En battant le Maccabi Tel-Aviv (93-81) à Belgrade, mardi 3 décembre, le Paris Basketball a remporté plus qu'une victoire. La nouvelle coqueluche du basket français a décroché sa neuvième victoire consécutive en Euroligue, ce qu'aucun club tricolore n'était parvenu à accomplir avant elle. En prime, les joueurs de Tiago Splitter sont devenus les seuls leaders de la compétition, profitant de la défaite de Fenerbahçe à Vitoria.

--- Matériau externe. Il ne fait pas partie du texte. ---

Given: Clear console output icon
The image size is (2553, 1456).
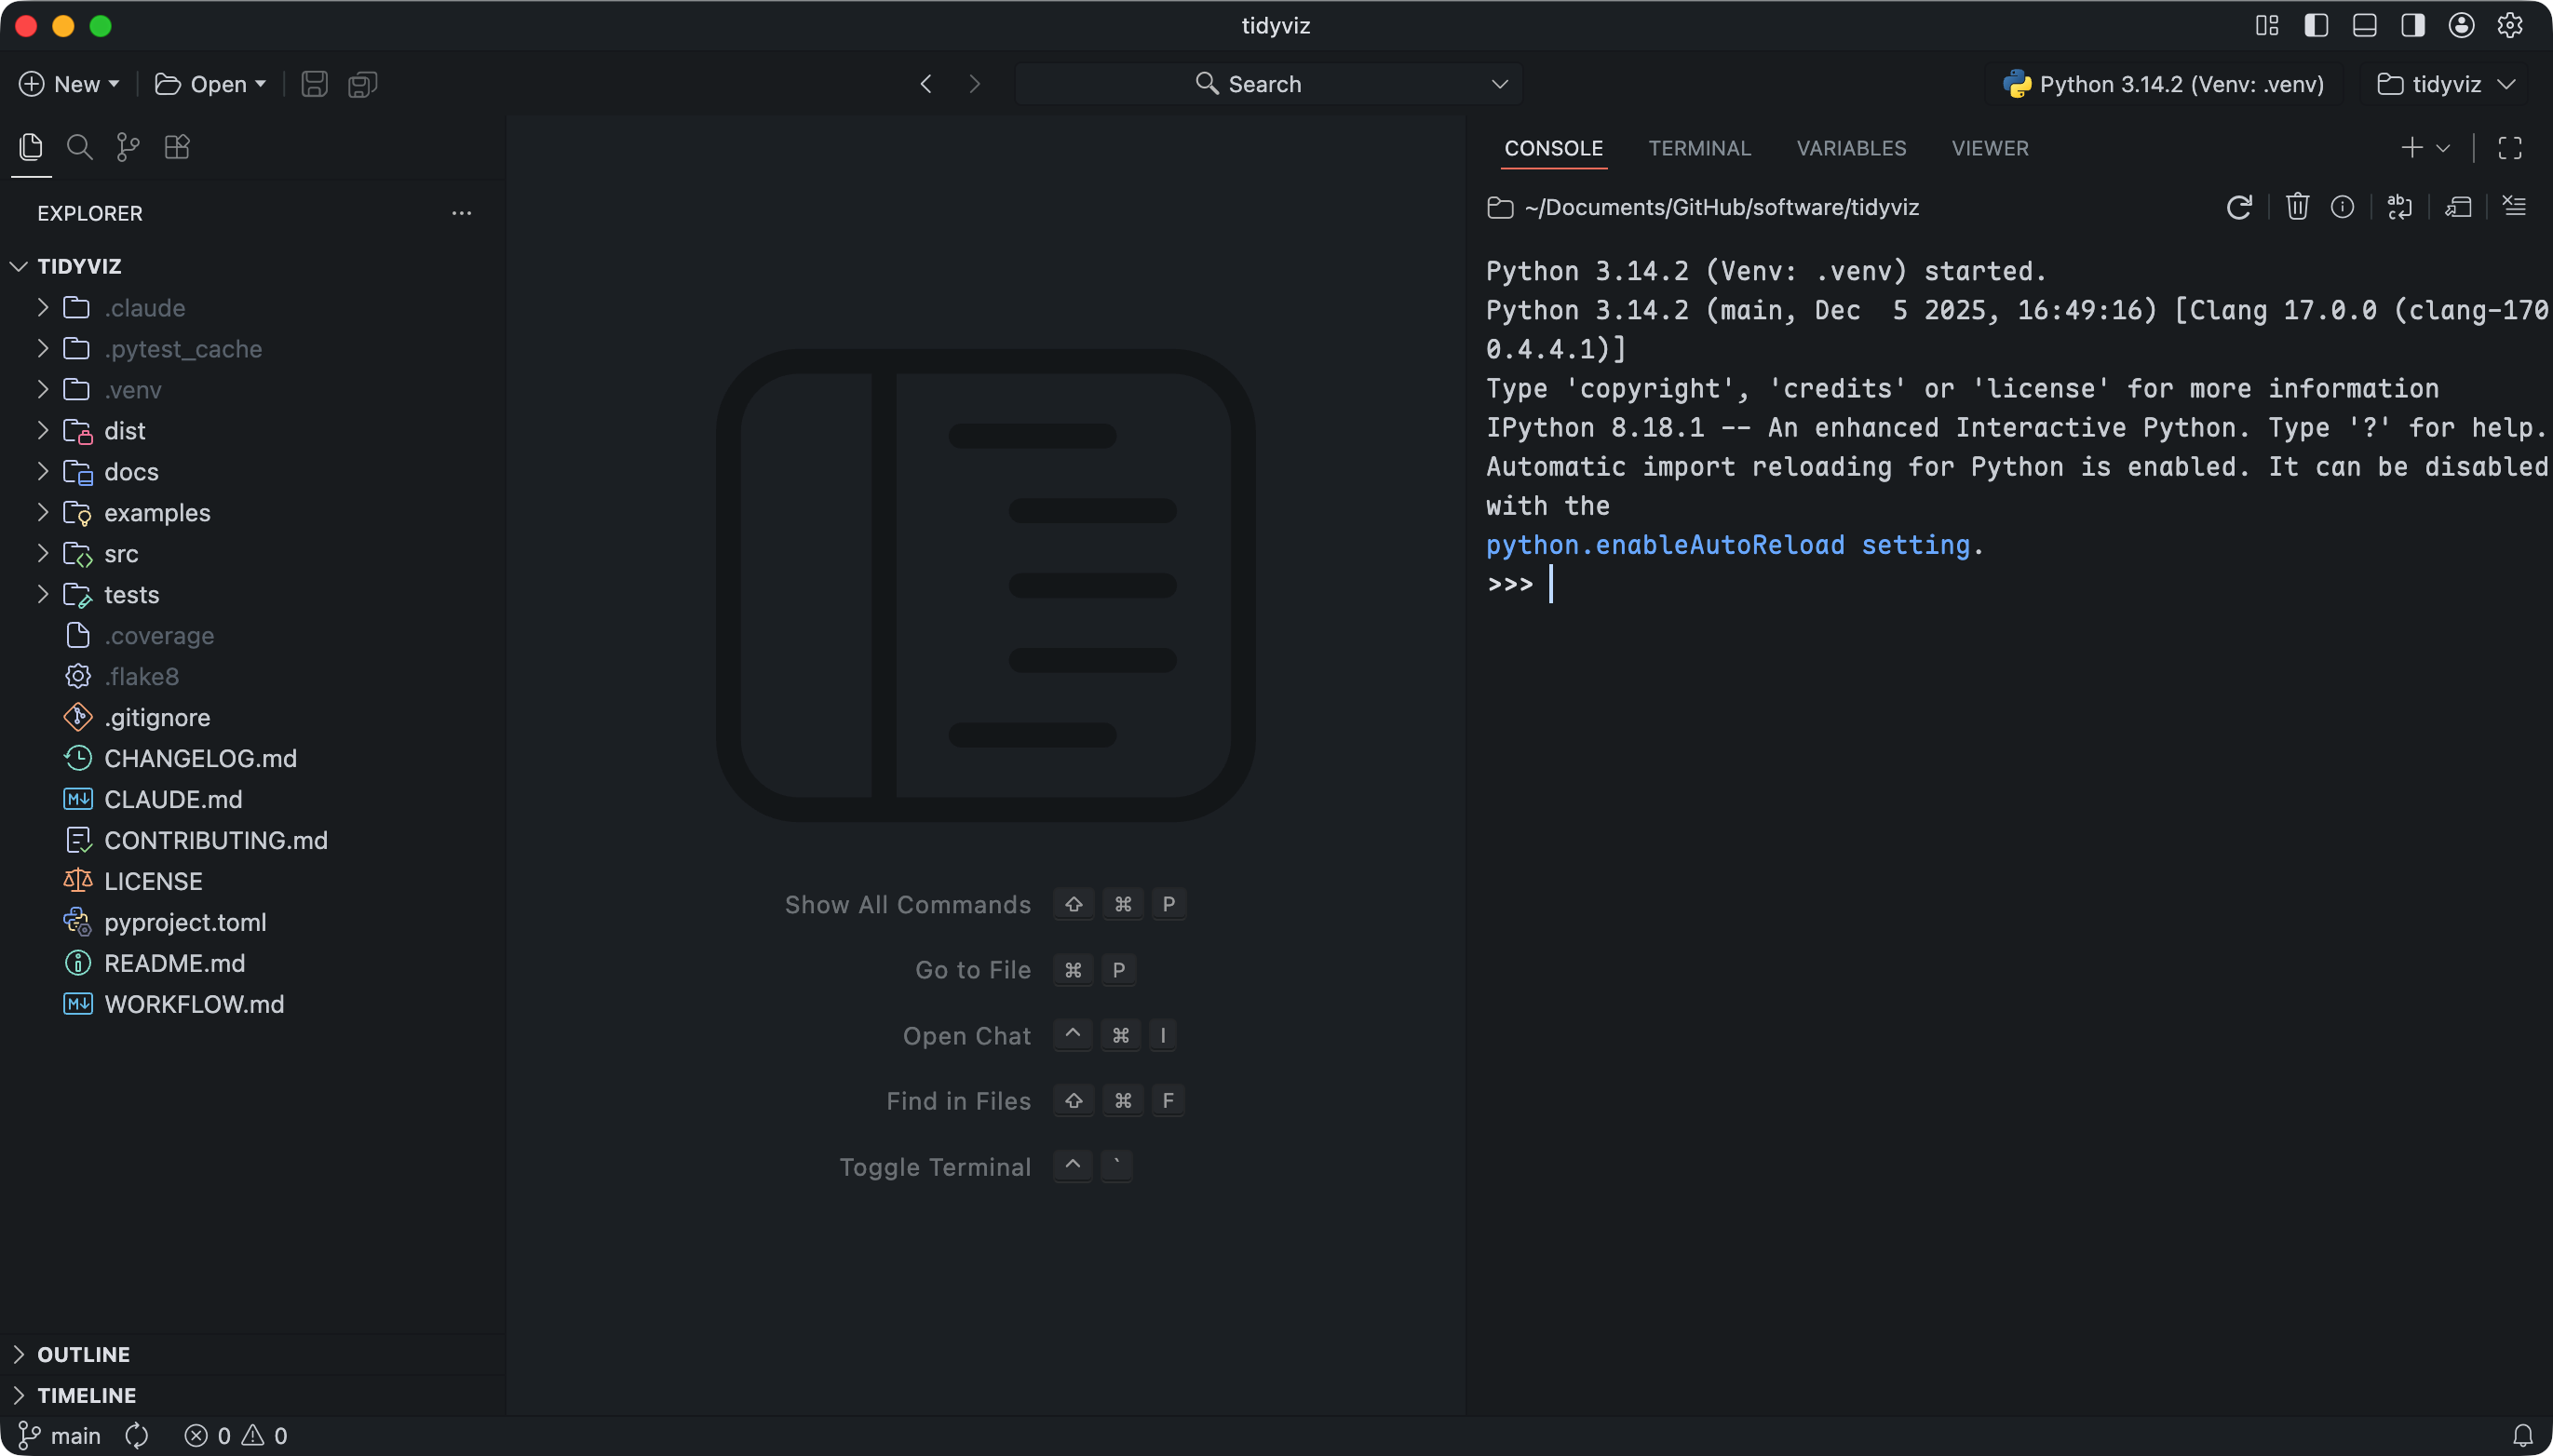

La performance était d'autant plus remarquable que le jeune club parisien vit sa toute première campagne d'Euroligue, pour laquelle il est invité. Avant l'entrée dans la cour des grands, le président David Kahn avait expliqué au Figaro [article payant] que la décision d'accepter ou non cette invitation avait été "difficile" à prendre, car y prendre part introduit une part de risques financiers. C'est d'ailleurs pour cette raison que Gran Canaria, vainqueur de l'Eurocoupe 2023, avait décliné l'invitation la saison passée.

"On aspire évidemment à être compétitif, [mais] je pense que nos fans, nos supporters, nos partenaires comprennent qu'on est jeunes et qu'aura des soirs où ce sera un peu compliqué", prévenait ce dernier, ne souhaitant pas nourrir d'attentes disproportionnées. "Avoir des ambitions en Euroligue c'est vendre du rêve, appuyait en même temps Alex Requena, le vice-président en charge de la stratégie du club, au micro de RMC Sport. Ce ne serait pas réaliste de dire que l'on veut jouer les playoffs de l'Euroligue".

Budget multiplié par deux

Il faut dire que le Paris Basketball évoluait encore en Pro B lors de l'exercice 2020-2021 et n'existe en tant que club professionnel que depuis 2018. Sa trajectoire a de quoi surprendre, mais la croissance est linéaire. Pour sa première saison en Betclic Elite, l'équipe parisienne a obtenu son maintien avec une 15e place, puis est montée à la 9e place la saison suivante, avant de disputer la finale de la saison 2023-2024, perdue contre Monaco.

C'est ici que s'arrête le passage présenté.